Apesar de o uso da cloroquina em pacientes infectados com o novo coronavírus não ter eficácia comprovada, o presidente Jair Bolsonaro insiste em dizer que o remédio é a solução para a COVID-19. Diante disso, a Associação Brasileira de Alergia e Imunologia (ASBAI) resolveu chamar a atenção para o risco da automedicação, após “interpretações precipitadas afirmando que medicamentos antimaláricos são eficazes para tratamento e prevenção de formas graves da COVID-19”.
Em posicionamento divulgado para a imprensa, a ASBAI mostra diversos pontos sobre o uso do medicamento em pacientes contaminados. “Observamos a automedicação de pessoas assustadas com a doença e a prescrição indiscriminada desses medicamentos off-label por médicos, apesar da ausência de boas evidências científicas que sustentem seu benefício clínico no combate à COVID-19”, afirma trecho do documento.
Nesta quarta-feira (13), Jair Bolsonaro disse que vai conversar com o ministro da Saúde, Nelson Teich, para incluir o uso da cloroquina e seu derivado hidroxicloroquina no protocolo de atendimento do Sistema Único de Saúde (SUS).
Vale relembrar que a cloroquina e a hidroxicloroquina são medicamentos utilizados há várias décadas como agentes antimaláricos e anti-inflamatórios em doenças reumatológicas e autoimunes como o lúpus eritematoso sistêmico.
Taxa de mortalidade não muda
Na segunda-feira (11) o resultado de uma das principais pesquisas sobre o assunto foi publicado na revista Jama (Journal of The American Medical Association). Nela, o estudo feito por pesquisadores da Universidade de Albany, no estado de Nova York, não encontrou relação entre o uso do medicamento e a redução da mortalidade pela doença.
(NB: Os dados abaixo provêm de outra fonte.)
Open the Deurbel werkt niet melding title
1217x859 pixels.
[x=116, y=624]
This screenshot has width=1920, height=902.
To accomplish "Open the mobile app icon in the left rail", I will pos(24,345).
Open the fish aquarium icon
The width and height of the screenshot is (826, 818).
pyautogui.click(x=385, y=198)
Foram analisados 1.438 pacientes infectados com o novo coronavírus em 25 hospitais de Nova York.
Foram analisados 1.438 pacientes infectados com o novo coronavírus em 25 hospitais de Nova York.
A taxa de mortalidade dos pacientes tratados com hidroxicloroquina foi semelhante à dos que não tomaram o medicamento, assim como a taxa de pessoas que receberam hidroxicloroquina combinada com antibiótico azitromicina.
Além disso, os pacientes que tomaram a combinação de medicamentos tiveram duas vezes mais chances de sofrer parada cardíaca durante o período de análise.
Além disso, os pacientes que tomaram a combinação de medicamentos tiveram duas vezes mais chances de sofrer parada cardíaca durante o período de análise.
Outro ponto são os problemas cardíacos que já são um efeito colateral conhecido da cloroquina. “Considerando as inúmeras publicações científicas enfatizando a alta frequência e gravidade das manifestações cardíacas da COVID-19, este é um importante sinal de alerta contra o uso indiscriminado da hidroxicloroquina nos casos leves e ambulatoriais da doença", afirma a ABAI.
O documento divulgado pelos brasileiros ainda chama a atenção para a mistura do elemento com outras drogas. “Existe o aumento do risco de sua toxicidade devido à interação com outras drogas, morbidades cardíacas subjacentes e lesão renal aguda, cenários clínicos frequentemente observados em pacientes, particularmente os idosos com COVID-19.”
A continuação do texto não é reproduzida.